── Extrait de page

Plongée fascinante dans les ruines de la prestigieuse école de la rue Blanche
Au 21 de la rue Blanche, à Paris, se trouve l’hôtel particulier construit par Charles Girault, célèbre architecte du Petit Palais, pour Paul Choudens, éditeur de musique, en 1901. Entre 1944 et 1997, soit pendant plus de cinquante ans, il accueille ce qui allait devenait l’École nationale supérieure des arts et techniques du Théâtre (ENSATT), mais qui était alors plus connue sous le nom d’école de la rue Blanche.
Depuis 1997, quand l’ENSATT a été transférée à Lyon, la bâtisse est restée à l’abandon. De batailles en désertions, les lieux s’effritent, jusqu’à l’annonce d’un repreneur privé en 2014. C’est alors que Claire Ruppli, comédienne et réalisatrice, s’empare d’une caméra et filme les dernières images avant restauration. Ses complices se nomment Guy Bedos, Jacques Weber, Maria de Medeiros, Denis Lavant, François Morel…
Mémoire vive et documentaire troublant
Le résultat est un documentaire troublant, aux images magnifiques, aux témoignages émouvants : nous suivons les témoins, un à un, dans les méandres des couloirs, de ces salles aux murs décrépis, aux planchers fendillés de part en part, tandis que les souvenirs affleurent du silence, telle la parole théâtrale qui jaillit dans un espace constamment renouvelé.
Nous ne sommes pas dans un bâtiment, mais dans la mémoire vive d’un lieu qui est un personnage, un univers, à la manière de la capitale lisboète appréhendée – caressée – par Wim Wenders dans Lisbonne Story. La façade classique du 21 rue Blanche ne laissait pourtant pas deviner l’ampleur de ce qu’il contient : un monde en ruine, un théâtre en voie de disparition, tel le Sopro de Rodrigues, présenté au dernier festival d’Avignon.

────

→ **Actions à mener**
**1.** Indiquez si chacune des affirmations suivantes concorde avec l'extrait de page, en répondant par oui ou par non et en citant les mots décisifs du texte : (a) l'hôtel particulier a été construit pour un éditeur de musique ; (b) l'ENSATT a été transférée à Lyon en 2014 ; (c) Claire Ruppli a filmé les lieux après leur restauration.
**2.** D'après l'extrait de page, quel architecte a construit l'hôtel particulier du 21 de la rue Blanche ?

── Entrées fournies

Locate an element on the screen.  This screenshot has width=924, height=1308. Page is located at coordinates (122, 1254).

────
── Entrées fournies

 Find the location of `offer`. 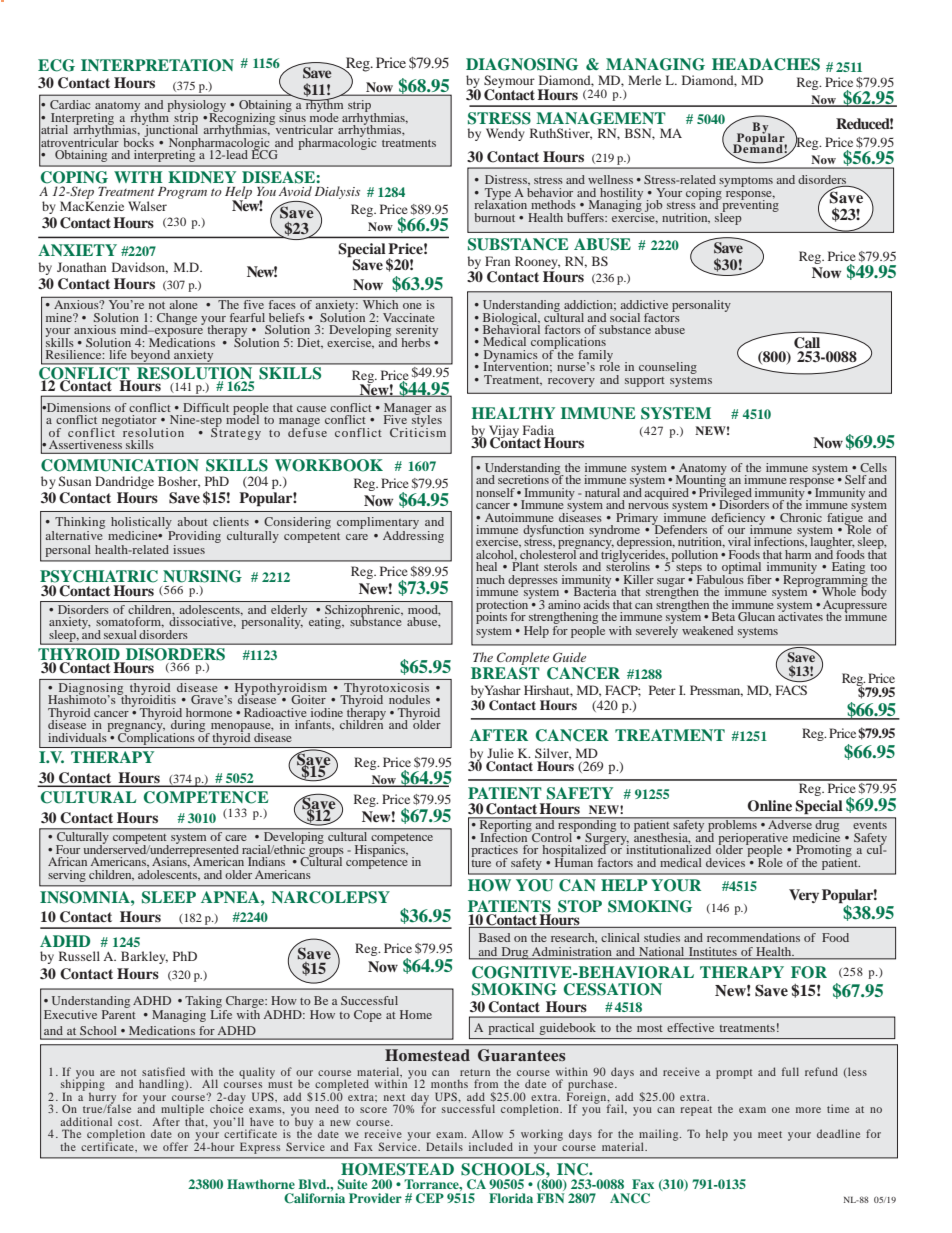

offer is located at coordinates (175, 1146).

────

→ **Résultats par consigne**
**1.**
(a) Oui : « pour Paul Choudens, éditeur de musique ».
(b) Non : « Depuis 1997, quand l’ENSATT a été transférée à Lyon ».
(c) Non : « filme les dernières images avant restauration ».

**2.** Charles Girault.